Social signals and teaching moments are navigated through relationships that are known – family members, friends, team members, towns folk, and the like. The law is designed to spread across large distances and does not need knowledge of the person to be enforced. Rather than the relationship mediating the agreement, the law mediates the relationship.
Consider the difference between a parent, correcting their child for doing something they had been told not to, and a police officer correcting a community member for breaking a law. The interaction between parent and child (in the best of cases) is part of a longer relational context in which both parties are coming to know one another personally. The interaction between the police officer and community member happens more often only at the point of offense.
The parent is an authority figure and effectively the giver of the law to the child. In that position the parent can adjust the way they enforce, judge, or punish. The police officer is neither the giver of the law nor someone who can make any significant adjustments. The officer is the enforcer. This difference is important, in that parents can change the context for the benefit of the child (making enforcement more strict or lenient), while the police officer may not have that freedom (or responsibility).

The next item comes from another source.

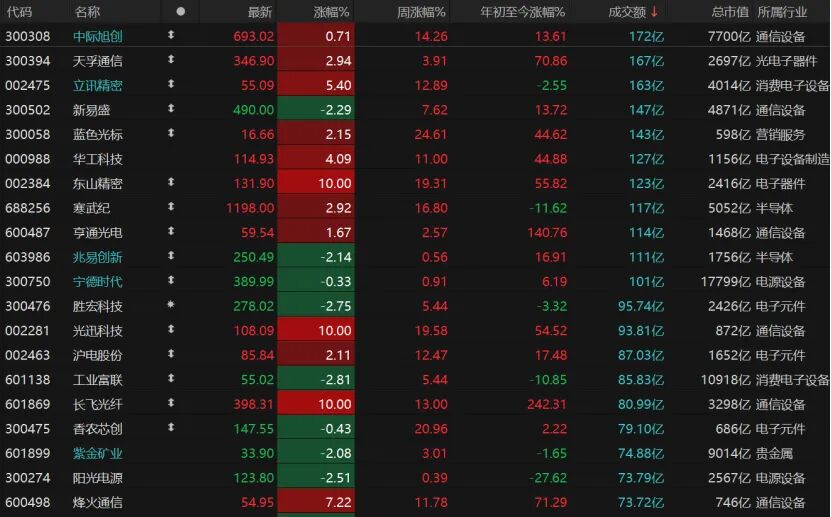Click the green -2.29 cell for 新易盛
The image size is (831, 517).
click(x=314, y=110)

The impersonal nature of the law (at least without direct interaction with the law-giver) limits its usefulness.
The burden of the law is the knowledge of how imperfect we are. The good the law does is tell us how far away we are from its fulfillment. For example, take a law that says, “Don’t steal.” Well, say you did. Now, because the law exists you can’t escape the fact that you have transgressed it. The law right there in writing.
With an impersonal law what you stole or why you stole it doesn’t matter compared with the fact that you did steal, and the law says you shouldn’t. Context never eliminates guilt. The stealing still happened. However, context can provide space for humanity. You are, after all, more than the sum of your actions (in this case, theft).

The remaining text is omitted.